Le sol a tremblé pendant 24 secondes dans l’est du Québec le 6 mars dernier, ce qui a tiré de leur sommeil des centaines de gens de la région de Rivière-du-Loup. Selon le journal Le Soleil, ce séisme de 5,4 sur l’échelle de Richter était le plus puissant depuis un demi-siècle dans la zone sismique de Charlevoix-Kamouraska. Il s’agissait du deuxième tremblement de terre en quelques jours puisque la région de Huntingdon a aussi été secouée le 4 mars par un séisme de 5,3.
Faut-il craindre les tremblements de terre au Québec? «Non, répond calmement Michel Chouteau, professeur de géophysique appliquée à l’École Polytechnique. En raison de notre sous-sol composé de très vieilles roches granitiques, les tremblements de terre ont ici peu d’impact, comparativement aux lieux où le sous-sol est argileux. De plus, le Québec n’est pas situé dans une zone tectoniquement active comme à la rencontre de plaques.»
En matière de séismes, le Bouclier canadien porte bien son nom. Il nous protège en absorbant une grande partie de l’énergie dégagée sous la terre lorsque les masses minérales se déplacent. Dans des endroits comme le Mexique, la Californie ou l’Alaska, le sous-sol plus meuble accroit l’énergie de l’épicentre, un peu comme une vague qui prend de l’ampleur à la surface de l’eau. «Dans l’est de l’Amérique du Nord, un séisme de 6,0, comme celui qui s’est produit dans la région de Chicoutimi en 1988, fera tomber quelques boites de conserve des tablettes de supermarchés, alors qu’au Mexique des vitres éclateront et des routes se lézarderont.»
L’amplification des secousses sismiques dans les terrains meubles n’est qu’un aspect de l’étude des tremblements de terre. Le défi le plus grand, c’est de prévoir avec exactitude l’endroit et l’intensité des prochains séismes; et, sur ce point, il reste à la science beaucoup de chemin à parcourir.
À la fin des années 70 et au début des années 80, alors qu’il travaillait pour la Division de la physique du globe, Michel Chouteau a participé dans la région de Charlevoix à des études de suivi des moindres variations du champ tellurique. Son but: essayer de prévoir les tremblements de terre. «Charlevoix est la zone sismique la plus active de l’est du Canada, explique-t-il. La présence de deux failles, l’une sous le fleuve et l’autre sur le rivage, en conjonction avec la cicatrice d’un impact météoritique, fait que cette zone bouge beaucoup sous terre.»

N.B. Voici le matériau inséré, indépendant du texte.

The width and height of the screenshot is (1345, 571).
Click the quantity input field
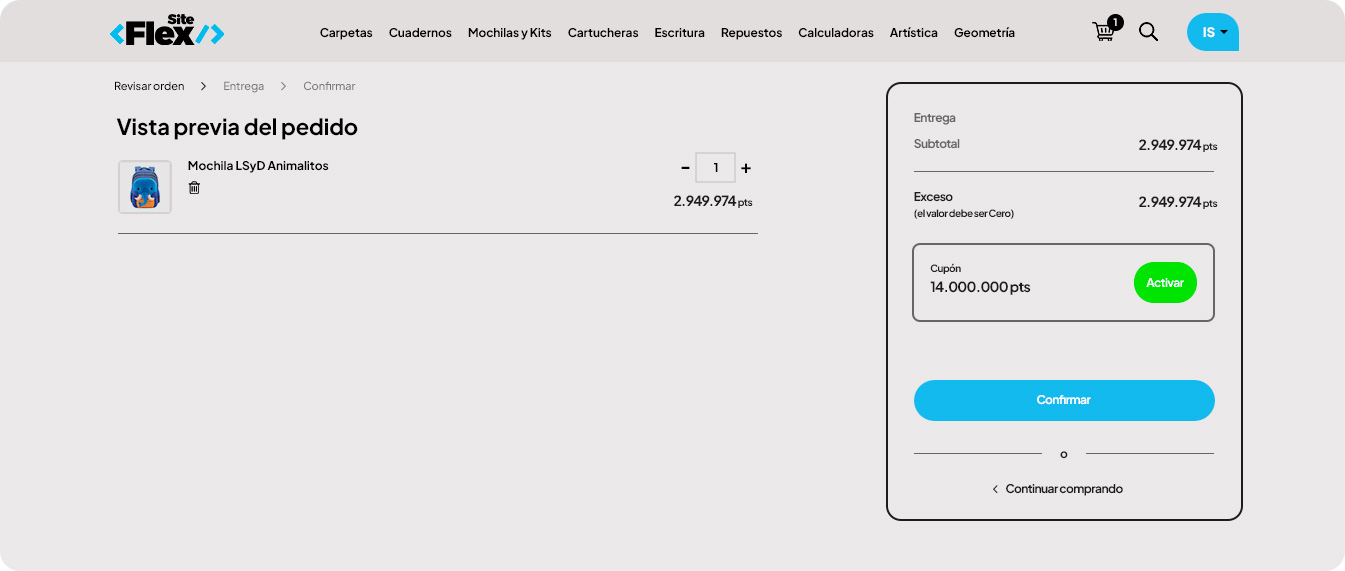716,168
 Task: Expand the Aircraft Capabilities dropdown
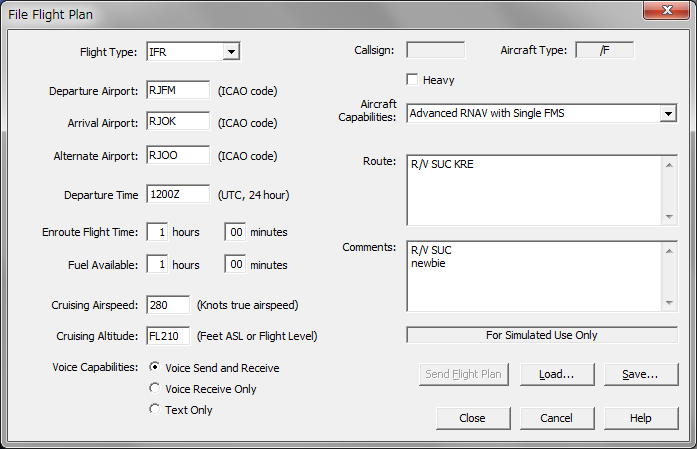coord(668,114)
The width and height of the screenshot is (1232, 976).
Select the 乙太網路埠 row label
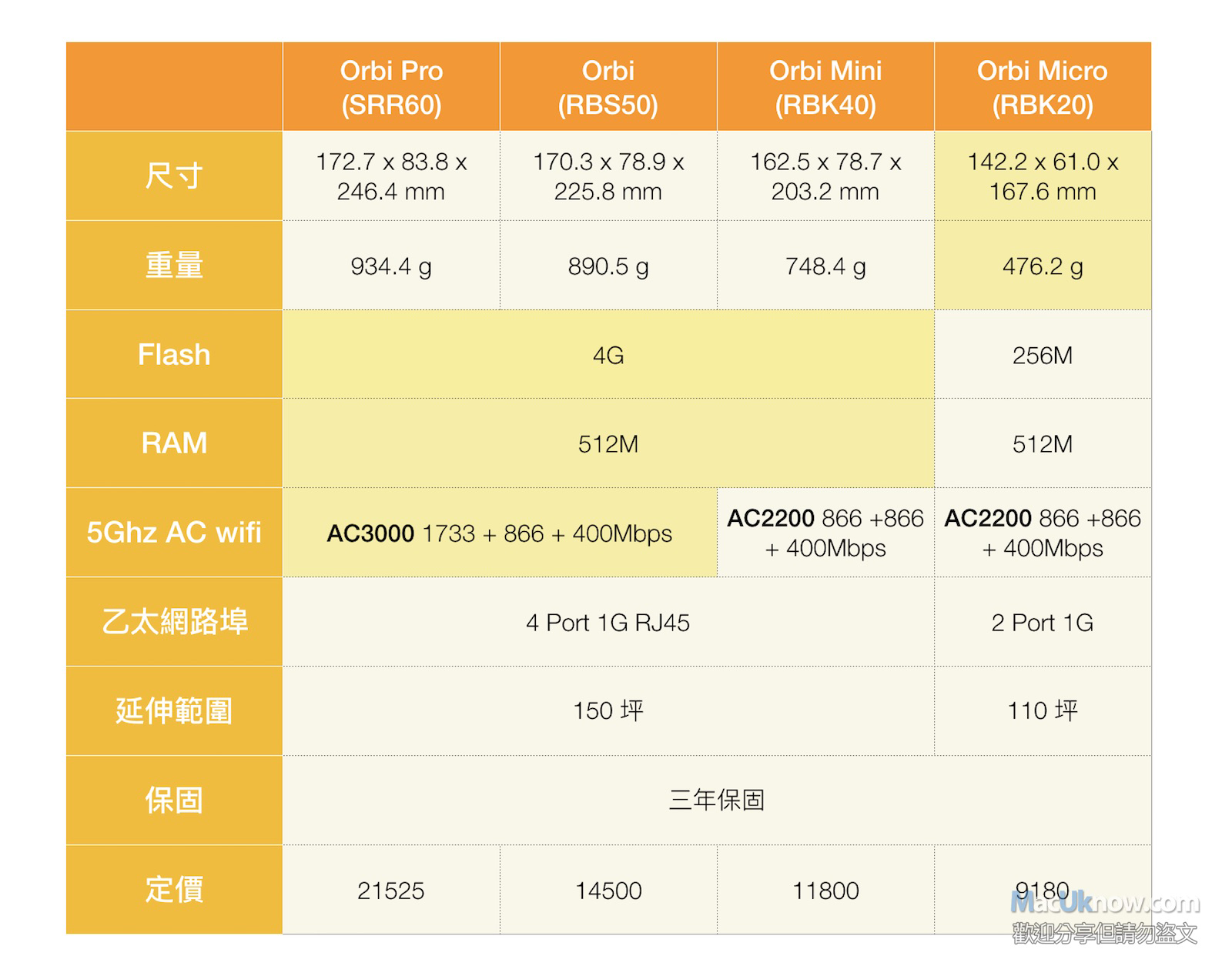tap(174, 622)
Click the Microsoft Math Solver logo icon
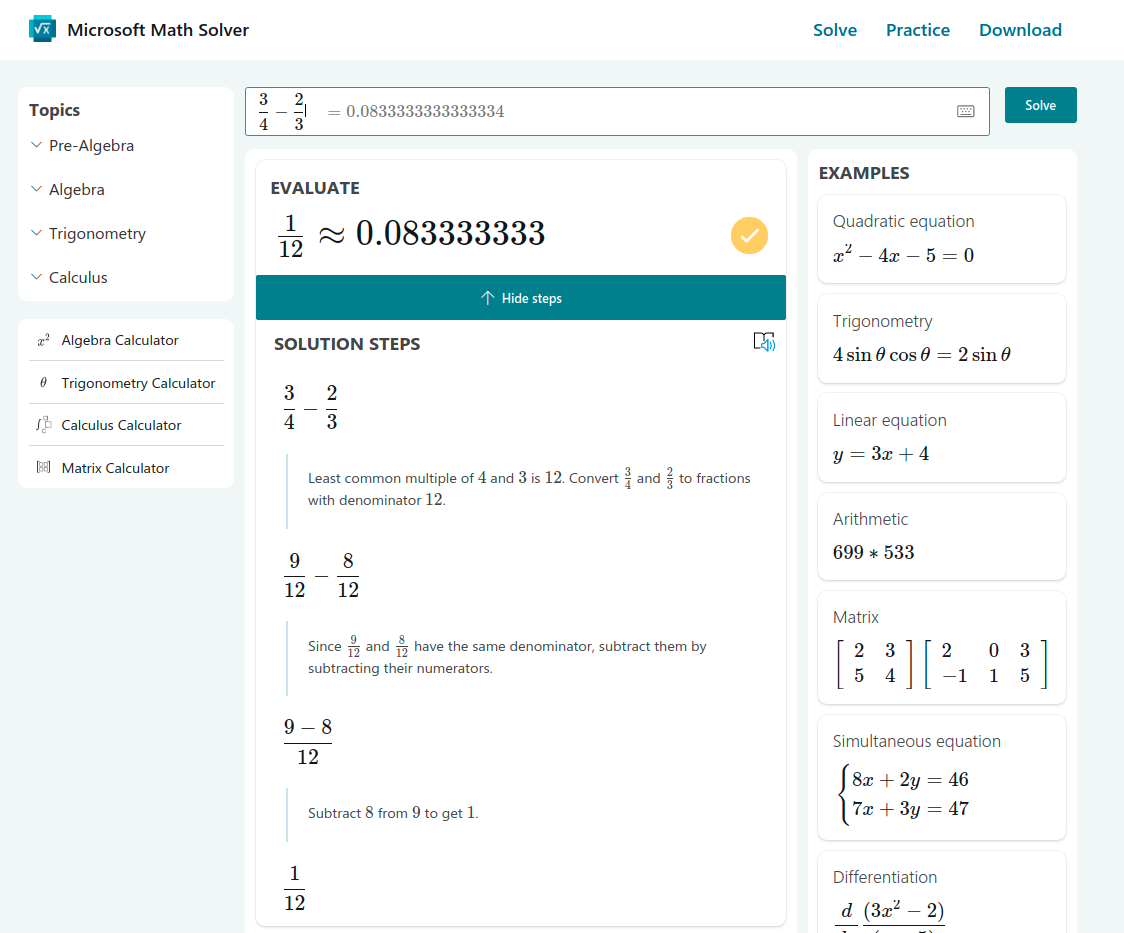Image resolution: width=1124 pixels, height=933 pixels. pyautogui.click(x=41, y=28)
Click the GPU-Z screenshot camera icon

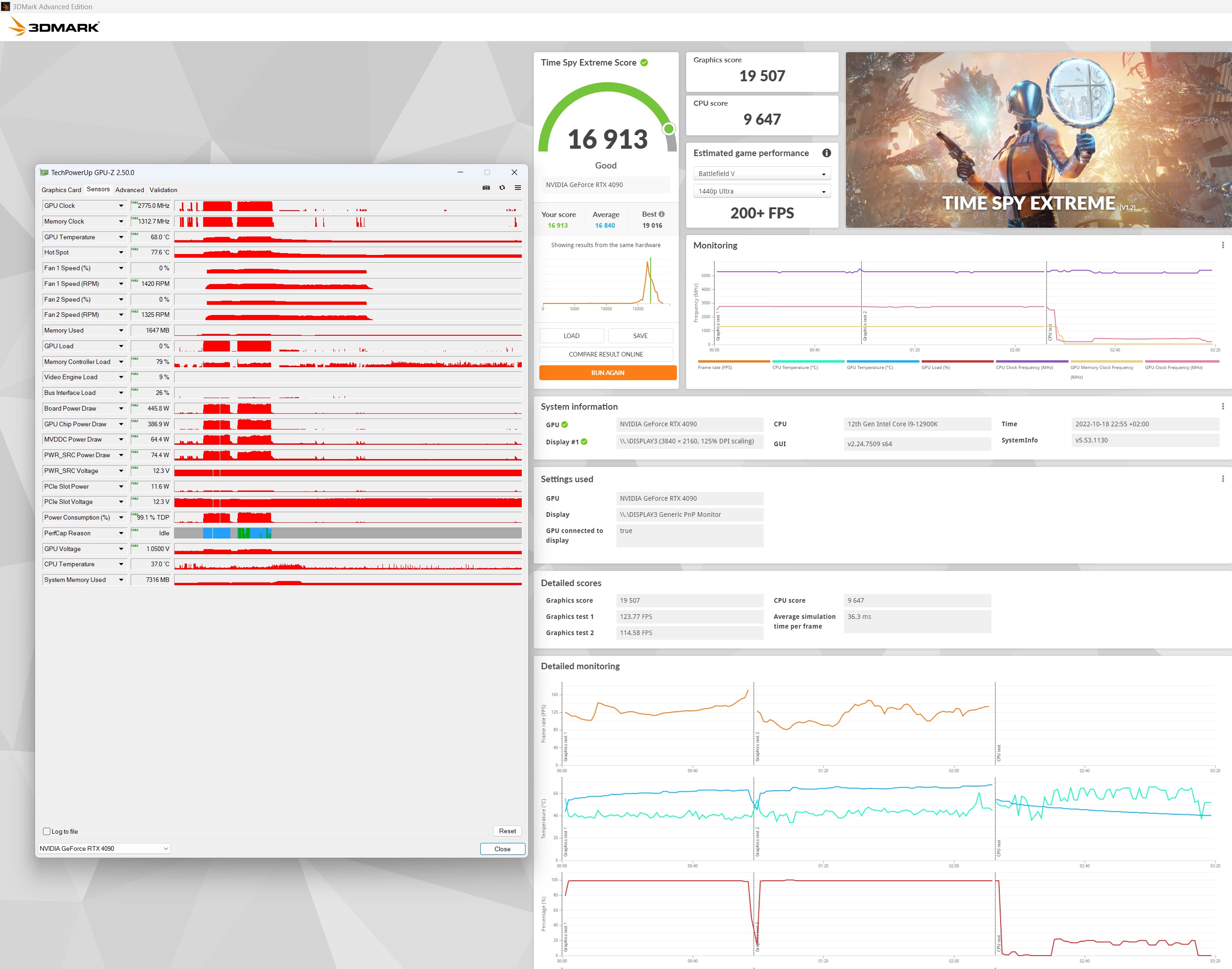pos(486,188)
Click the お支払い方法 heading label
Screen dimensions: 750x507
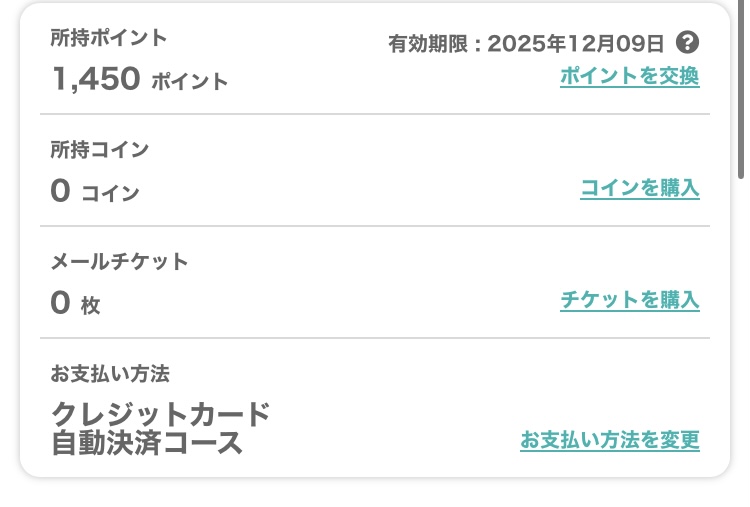click(x=110, y=374)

C’est précisément à 17 km au sud-ouest de Rivière-du-Loup, le long de la ligne de Logan, sous le fleuve, que se trouve l’épicentre du plus récent tremblement de terre qui a réveillé les Louperivois. Rien n’empêche de penser qu’une secousse plus violente pourrait survenir. Dans cette région, en 1925, un séisme de 6,2 avait causé plusieurs dégâts et avait été ressenti à 1000 km à la ronde. Pour donner un ordre de grandeur de la mesure universelle des tremblements de terre selon l’échelle de Richter, graduée de 1 à 9, disons qu’un séisme commence à être perceptible pour l’être humain à 3,5 et qu’il crée des dommages à partir de 6,0.
Mais la nature même des tremblements de terre du Québec est différente de ceux que craint la population qui vit le long de la faille de San Andreas, sur la côte ouest de l’Amérique. «Ici, ce n’est pas le mouvement des plaques tectoniques qui fait bouger le sous-sol mais le rebond de la croute terrestre à la suite du retrait des glaces», dit le professeur Chouteau.
En effet, même si la chose peut paraitre étonnante, le sous-sol laurentien continue de se détendre bien que le retrait des glaces se soit achevé il y a une dizaine de millénaires. Libéré du poids gigantesque des glaces, le Bouclier canadien remonte doucement comme un immense matelas qui reprend sa forme. Les séismes occasionnels sont sa façon de dire «Ouf!»